Consumers who like their meat lean now have the help of genetic engineering to grant their wish.
Scientists from South Korea and China have used genetic editing to design a “double-muscled” pig that would produce more, leaner meat, Nature reports. The genetic engineering is less drastic than typical genetic modification because the scientists have only edited one of the pig’s genes instead of transplanting genetic information from another species—an important distinction for the scientists involved who hope it will help both consumers and regulators accept it as safe. “We could do this through breeding,” Jin-Soo Kim, who is leading the work at Seoul National University, told Nature, “but then it would take decades.”
The “double-muscled” pig is created by introducing a mutation into the pigs’ genetics that keeps the muscles developing beyond the point they would naturally. The researchers edited the cells of a pig fetus, eventually creating 32 piglet clones with the new genetics. But while the new pigs have the benefits—leaner and more meat per animal—they also exhibited some problems. Of those 32 piglet clones, only 13 lived to see their 8-month birthday, only two were alive on July 2, and “only one is considered healthy.”
The researchers’ plan would not be to make meat from these pigs, the researchers told Nature, but rather to sell their sperm to be used for impregnating normal pigs. This would create a pig that is both healthy and has more muscle than a normal one, though less than the ones with edited genes.
Currently, there are no genetically engineered animals that have been approved for human consumption, but it’s not for a lack of trying. AquaBounty Technologies have developed a type of salmon that can grow twice as fast as its conventional counterpart; it has been dubbed a “FrankFish” by environmental groups and has been under review with the FDA for nearly 20 years. And the University of Guelph in Canada developed an Enviropig, which can digest feed more efficiently and excrete more environmentally friendly feces, but the project ended thanks to consumer resistance.
The pork industry in the US, however, has another way to achieve a leaner pork.

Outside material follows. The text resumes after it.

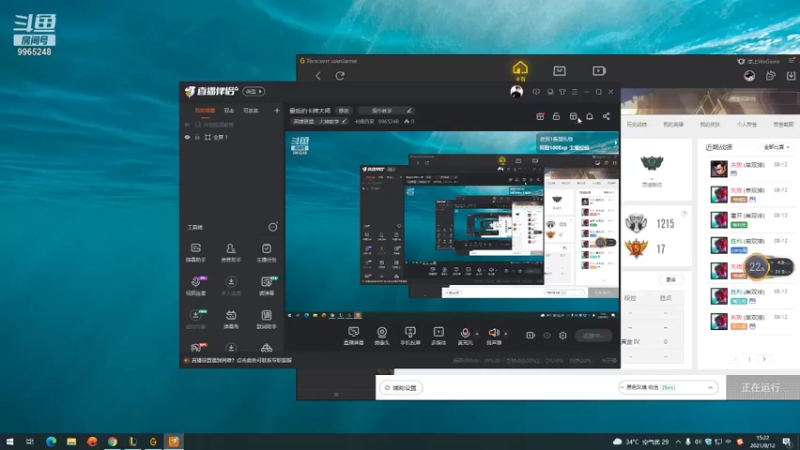Switch to the 竖屏 scene tab
Viewport: 800px width, 450px height.
(229, 110)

Some hog farmers use ractopamine, a growth promoting feed additive, to up the amount of meat, and especially lean meat, on a hog. The drug, which works through different chemical mechanisms than the genetic engineering, is not legal in China, Russia and the EU, though, and questions remain about its safety for the animals and the humans who consume them. (It is approved for use in South Korea.)

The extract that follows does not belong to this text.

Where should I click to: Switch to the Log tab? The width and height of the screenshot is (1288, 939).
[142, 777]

But unlike ractopamine, which has not been shown to change taste, the impacts of the genetic engineering on taste are disputed. It may create a “tougher meat product,” says Dr. Steve Larsen, director of pork safety for US industry group the National Pork Board. But Seoul National University’s Kim tells Quartz he disagrees. “Belgian Blue,” the cow breed with naturally occurring double-muscling, “is well known for its tender meat,” he says.
Whether or not genetically engineered double-muscled pigs comes to the US, says the National Pork Board’s Larsen, depends on a review from the US Food and Drug Administration and whether or not people want to buy it. “Let the market dictate its use,” says Larsen.
In China, where ractopamine is banned but demand for pork is growing, the market is likely to say yes.